[RECORDS TO USE Boundary: Start]
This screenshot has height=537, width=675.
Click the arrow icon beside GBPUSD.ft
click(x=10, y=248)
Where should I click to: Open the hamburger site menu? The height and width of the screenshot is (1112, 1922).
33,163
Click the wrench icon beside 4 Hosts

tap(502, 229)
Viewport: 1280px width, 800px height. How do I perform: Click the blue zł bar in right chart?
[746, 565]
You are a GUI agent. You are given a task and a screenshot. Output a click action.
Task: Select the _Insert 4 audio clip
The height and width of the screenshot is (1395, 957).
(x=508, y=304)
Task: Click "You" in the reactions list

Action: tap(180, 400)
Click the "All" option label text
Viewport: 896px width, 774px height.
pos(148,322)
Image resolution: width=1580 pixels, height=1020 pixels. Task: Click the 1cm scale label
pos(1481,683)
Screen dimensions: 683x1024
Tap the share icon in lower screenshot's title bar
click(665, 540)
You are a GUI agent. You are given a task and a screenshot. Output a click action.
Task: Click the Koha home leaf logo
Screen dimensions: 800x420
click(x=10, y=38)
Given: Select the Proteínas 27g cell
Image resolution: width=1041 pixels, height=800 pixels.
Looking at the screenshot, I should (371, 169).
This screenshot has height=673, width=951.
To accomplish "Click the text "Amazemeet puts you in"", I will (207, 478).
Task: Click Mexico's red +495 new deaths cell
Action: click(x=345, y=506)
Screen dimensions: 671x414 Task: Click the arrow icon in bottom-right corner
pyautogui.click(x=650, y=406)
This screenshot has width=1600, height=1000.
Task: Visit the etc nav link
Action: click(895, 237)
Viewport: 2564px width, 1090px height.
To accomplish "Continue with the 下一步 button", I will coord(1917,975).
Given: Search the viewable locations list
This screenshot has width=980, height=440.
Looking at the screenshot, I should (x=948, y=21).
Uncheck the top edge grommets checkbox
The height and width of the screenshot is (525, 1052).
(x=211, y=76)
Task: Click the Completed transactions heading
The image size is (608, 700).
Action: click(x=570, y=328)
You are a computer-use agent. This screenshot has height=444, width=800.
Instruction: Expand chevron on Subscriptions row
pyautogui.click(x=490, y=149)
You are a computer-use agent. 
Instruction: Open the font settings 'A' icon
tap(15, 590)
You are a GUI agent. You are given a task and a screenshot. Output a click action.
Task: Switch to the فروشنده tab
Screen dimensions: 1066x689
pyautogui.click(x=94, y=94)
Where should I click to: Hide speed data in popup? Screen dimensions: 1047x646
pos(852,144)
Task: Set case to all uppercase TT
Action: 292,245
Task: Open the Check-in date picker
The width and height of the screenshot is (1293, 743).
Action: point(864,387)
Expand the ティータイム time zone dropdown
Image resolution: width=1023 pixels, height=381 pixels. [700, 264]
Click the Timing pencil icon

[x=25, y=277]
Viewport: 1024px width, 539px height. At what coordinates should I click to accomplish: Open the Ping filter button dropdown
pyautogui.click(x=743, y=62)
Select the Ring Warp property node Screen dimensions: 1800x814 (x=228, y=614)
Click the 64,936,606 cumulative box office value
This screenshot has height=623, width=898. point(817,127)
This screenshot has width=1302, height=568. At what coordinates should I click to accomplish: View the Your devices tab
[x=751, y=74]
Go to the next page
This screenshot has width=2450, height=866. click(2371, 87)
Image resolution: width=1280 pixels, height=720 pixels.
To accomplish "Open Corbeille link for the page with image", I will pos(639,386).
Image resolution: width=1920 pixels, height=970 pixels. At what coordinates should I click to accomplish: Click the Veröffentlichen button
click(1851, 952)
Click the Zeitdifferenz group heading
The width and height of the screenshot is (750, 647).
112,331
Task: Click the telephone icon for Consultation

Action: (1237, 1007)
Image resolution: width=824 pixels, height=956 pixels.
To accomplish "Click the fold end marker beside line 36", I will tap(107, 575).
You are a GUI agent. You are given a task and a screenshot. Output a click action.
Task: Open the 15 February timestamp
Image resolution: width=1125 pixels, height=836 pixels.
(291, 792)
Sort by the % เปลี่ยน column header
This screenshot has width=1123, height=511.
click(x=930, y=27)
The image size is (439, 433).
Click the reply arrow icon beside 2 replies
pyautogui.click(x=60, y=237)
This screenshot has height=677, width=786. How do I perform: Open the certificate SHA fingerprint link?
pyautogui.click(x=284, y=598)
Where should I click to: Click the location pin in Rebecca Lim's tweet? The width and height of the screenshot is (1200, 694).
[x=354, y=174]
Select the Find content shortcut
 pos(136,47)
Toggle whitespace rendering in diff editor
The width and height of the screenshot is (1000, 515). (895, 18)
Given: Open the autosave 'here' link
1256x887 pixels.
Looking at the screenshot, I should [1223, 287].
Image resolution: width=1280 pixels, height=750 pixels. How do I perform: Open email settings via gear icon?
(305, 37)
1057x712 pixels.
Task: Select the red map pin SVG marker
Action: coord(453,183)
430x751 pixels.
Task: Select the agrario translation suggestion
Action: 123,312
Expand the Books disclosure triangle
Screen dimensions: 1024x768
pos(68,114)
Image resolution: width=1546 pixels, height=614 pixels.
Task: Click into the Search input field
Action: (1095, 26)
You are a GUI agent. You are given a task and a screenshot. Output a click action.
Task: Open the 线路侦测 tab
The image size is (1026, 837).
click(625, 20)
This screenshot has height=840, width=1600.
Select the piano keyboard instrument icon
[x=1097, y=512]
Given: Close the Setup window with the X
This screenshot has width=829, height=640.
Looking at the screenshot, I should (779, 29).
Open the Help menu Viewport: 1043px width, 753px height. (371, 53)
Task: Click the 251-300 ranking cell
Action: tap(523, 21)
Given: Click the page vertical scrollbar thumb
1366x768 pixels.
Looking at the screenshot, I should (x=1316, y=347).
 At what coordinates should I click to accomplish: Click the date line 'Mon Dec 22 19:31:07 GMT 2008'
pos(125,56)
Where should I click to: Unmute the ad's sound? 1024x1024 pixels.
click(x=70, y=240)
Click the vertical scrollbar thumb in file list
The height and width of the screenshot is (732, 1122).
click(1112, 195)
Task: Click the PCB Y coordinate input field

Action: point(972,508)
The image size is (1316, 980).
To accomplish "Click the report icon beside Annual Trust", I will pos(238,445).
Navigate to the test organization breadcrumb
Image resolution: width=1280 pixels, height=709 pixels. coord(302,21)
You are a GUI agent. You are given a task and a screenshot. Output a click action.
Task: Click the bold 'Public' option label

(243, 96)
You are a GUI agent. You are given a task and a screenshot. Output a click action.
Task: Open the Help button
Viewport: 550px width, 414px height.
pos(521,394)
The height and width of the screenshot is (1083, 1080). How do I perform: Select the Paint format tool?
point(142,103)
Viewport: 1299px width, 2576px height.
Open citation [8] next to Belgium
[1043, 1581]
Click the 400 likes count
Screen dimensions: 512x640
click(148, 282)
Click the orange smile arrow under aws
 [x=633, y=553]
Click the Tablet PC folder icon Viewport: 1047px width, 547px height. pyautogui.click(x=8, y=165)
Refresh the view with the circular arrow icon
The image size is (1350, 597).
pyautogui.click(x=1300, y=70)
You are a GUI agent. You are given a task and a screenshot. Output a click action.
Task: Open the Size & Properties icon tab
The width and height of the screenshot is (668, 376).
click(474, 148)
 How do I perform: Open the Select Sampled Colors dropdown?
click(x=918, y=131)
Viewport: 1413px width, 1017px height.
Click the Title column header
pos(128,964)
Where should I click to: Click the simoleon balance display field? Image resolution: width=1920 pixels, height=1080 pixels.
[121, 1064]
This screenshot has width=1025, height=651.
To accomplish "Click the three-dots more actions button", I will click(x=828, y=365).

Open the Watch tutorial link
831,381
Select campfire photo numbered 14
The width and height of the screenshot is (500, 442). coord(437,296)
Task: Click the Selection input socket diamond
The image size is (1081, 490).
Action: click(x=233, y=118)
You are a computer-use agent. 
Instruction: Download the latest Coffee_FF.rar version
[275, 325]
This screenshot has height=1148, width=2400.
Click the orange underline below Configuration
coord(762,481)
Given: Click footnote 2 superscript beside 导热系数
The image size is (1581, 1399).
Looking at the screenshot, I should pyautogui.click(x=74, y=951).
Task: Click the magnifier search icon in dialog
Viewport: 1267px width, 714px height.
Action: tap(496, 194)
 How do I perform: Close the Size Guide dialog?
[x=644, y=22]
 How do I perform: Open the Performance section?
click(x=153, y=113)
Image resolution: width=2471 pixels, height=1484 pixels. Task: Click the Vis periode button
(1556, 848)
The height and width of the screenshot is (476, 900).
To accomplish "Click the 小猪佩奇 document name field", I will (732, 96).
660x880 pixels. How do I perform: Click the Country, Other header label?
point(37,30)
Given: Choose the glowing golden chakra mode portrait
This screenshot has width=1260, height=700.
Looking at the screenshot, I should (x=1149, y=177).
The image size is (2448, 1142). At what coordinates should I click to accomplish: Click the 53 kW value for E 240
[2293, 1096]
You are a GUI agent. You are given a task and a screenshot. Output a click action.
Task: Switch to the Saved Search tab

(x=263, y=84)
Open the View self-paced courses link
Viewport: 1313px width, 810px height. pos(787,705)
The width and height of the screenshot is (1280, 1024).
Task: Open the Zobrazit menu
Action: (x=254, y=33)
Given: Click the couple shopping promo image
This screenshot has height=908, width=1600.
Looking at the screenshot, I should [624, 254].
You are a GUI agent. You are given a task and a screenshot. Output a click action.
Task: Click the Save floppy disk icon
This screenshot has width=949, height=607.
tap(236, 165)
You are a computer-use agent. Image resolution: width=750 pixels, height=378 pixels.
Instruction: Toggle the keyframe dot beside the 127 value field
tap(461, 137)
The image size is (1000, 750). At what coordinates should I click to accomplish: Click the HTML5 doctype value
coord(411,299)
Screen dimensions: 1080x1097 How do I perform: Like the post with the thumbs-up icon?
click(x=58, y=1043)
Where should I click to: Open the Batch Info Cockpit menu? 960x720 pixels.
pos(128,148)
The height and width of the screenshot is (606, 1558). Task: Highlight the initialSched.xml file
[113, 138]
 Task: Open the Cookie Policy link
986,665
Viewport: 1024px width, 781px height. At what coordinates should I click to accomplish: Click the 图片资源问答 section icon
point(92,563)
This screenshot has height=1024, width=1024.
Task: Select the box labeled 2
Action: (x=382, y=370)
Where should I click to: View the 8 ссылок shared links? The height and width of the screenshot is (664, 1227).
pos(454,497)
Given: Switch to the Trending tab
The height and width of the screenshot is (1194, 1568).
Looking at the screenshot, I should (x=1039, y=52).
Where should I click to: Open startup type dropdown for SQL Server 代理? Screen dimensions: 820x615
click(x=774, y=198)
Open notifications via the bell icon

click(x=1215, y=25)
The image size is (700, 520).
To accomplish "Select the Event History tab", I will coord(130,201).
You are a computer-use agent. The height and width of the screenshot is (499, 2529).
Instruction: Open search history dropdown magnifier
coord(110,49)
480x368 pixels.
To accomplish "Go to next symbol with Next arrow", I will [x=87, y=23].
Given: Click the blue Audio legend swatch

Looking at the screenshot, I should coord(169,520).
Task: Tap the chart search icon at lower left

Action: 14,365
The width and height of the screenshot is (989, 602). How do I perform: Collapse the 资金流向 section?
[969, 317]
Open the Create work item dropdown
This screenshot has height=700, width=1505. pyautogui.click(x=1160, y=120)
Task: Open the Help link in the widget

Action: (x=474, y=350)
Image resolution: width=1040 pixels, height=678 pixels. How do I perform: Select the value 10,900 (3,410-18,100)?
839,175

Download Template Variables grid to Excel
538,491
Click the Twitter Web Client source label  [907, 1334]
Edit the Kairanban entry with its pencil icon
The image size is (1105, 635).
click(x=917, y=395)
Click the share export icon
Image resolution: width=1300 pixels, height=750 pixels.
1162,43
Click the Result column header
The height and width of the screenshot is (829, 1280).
[RECORDS TO USE Boundary: End]
*WORK TO BE COMPLETED*.
Scan the entries above for the string "heading", and copy every line where it turns up.

*REPLY*.
Task: Click the Completed transactions heading
Click the Zeitdifferenz group heading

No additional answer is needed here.